When the Garden Writers Foundation conducted its semi-annual garden trends survey last fall, a third of the respondents said they don’t water their landscapes while a quarter have no plans to conserve water. Those who do want to conserve water mentioned using drought tolerant plants, more mulch, drip irrigation and rain barrels.
Grouping plants according to their water needs is a basic xeriscaping technique. That way, you can water that area for just the right amount of time and you don’t end up with overwatered and underwatered plants. Reducing your turf area is another xeriscaping technique. Native plants should be best adapted to our climate and, therefore, to the amount of precipitation we receive.

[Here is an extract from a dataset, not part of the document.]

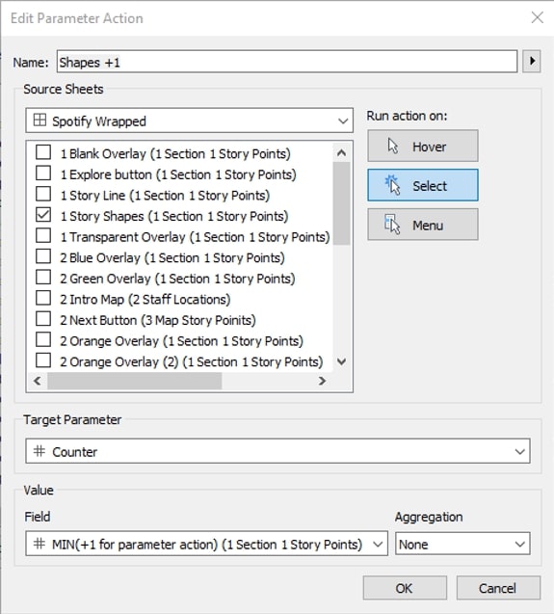
Task: Confirm with the OK button
Action: point(405,588)
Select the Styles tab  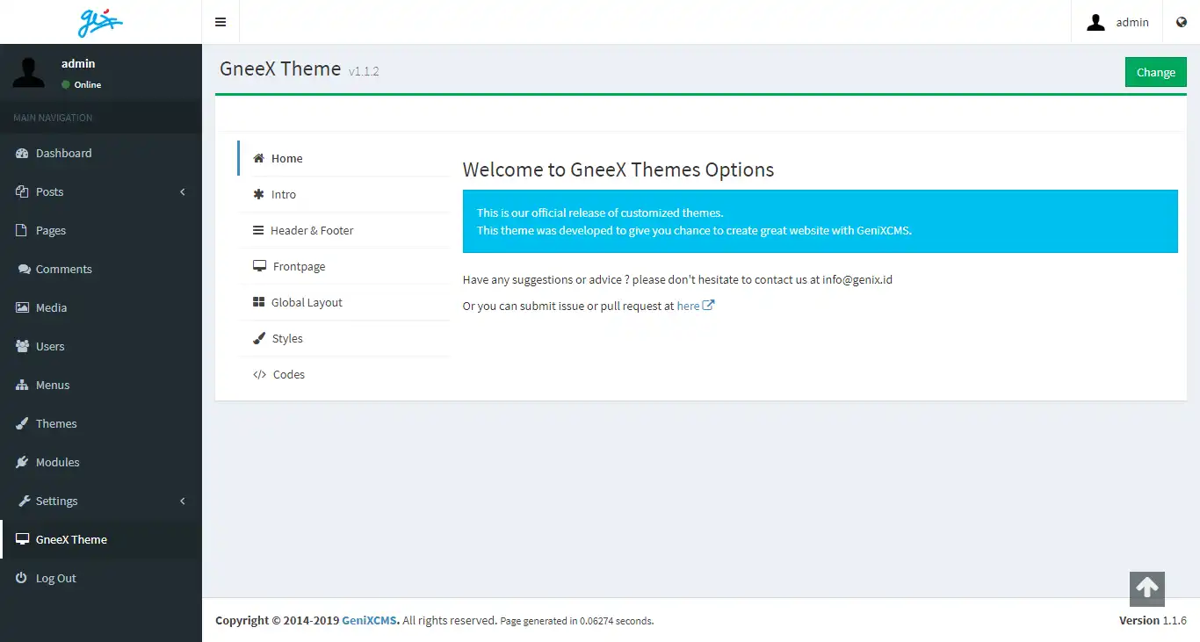click(x=287, y=338)
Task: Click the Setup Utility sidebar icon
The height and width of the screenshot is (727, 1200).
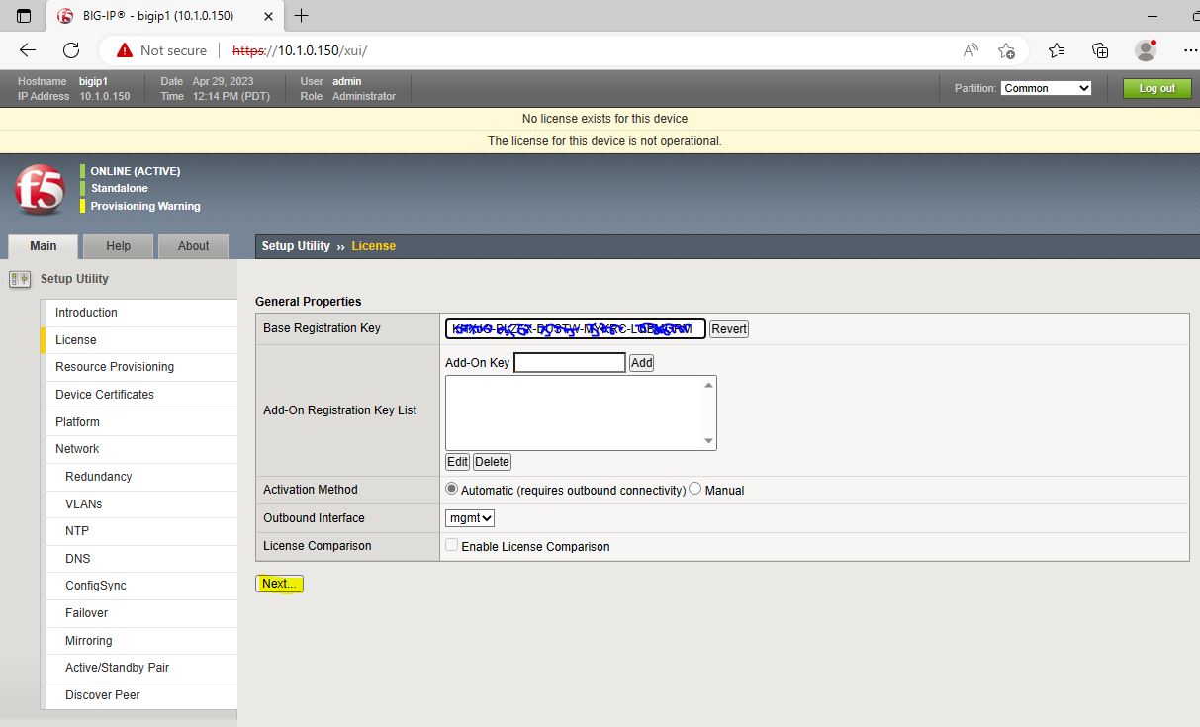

Schedule one of our lawn care crews to aerate your lawn in the spring. Aeration loosens soil so water can get to the plant roots quickly. Water just runs off compacted soil. Also, kill or pull weeds so they don’t compete with grass and landscape plants for water.
If you already water, modifying your practices can save water, and money. If you have a dehumidifier, consider using that water on plants. The rain barrel idea mentioned above is slowly becoming mainstream. The barrels are specially made for the purpose and attached to the downspouts from your home to collect rainwater. What time do you water? The best time is early in the morning or just before dusk. If you water in the middle of the day, much of it evaporates before it reaches your plants.
Last, but not least, if you have a pond fountain, be sure the water is recirculated and that the recirculating mechanism is working properly.
Just because water conservation isn’t a mandate in our area doesn’t mean you shouldn’t practice it. Ultimately, you will be helping the environment and insuring the future of our ample water supply. More practically, you will be greatly reducing your water bill.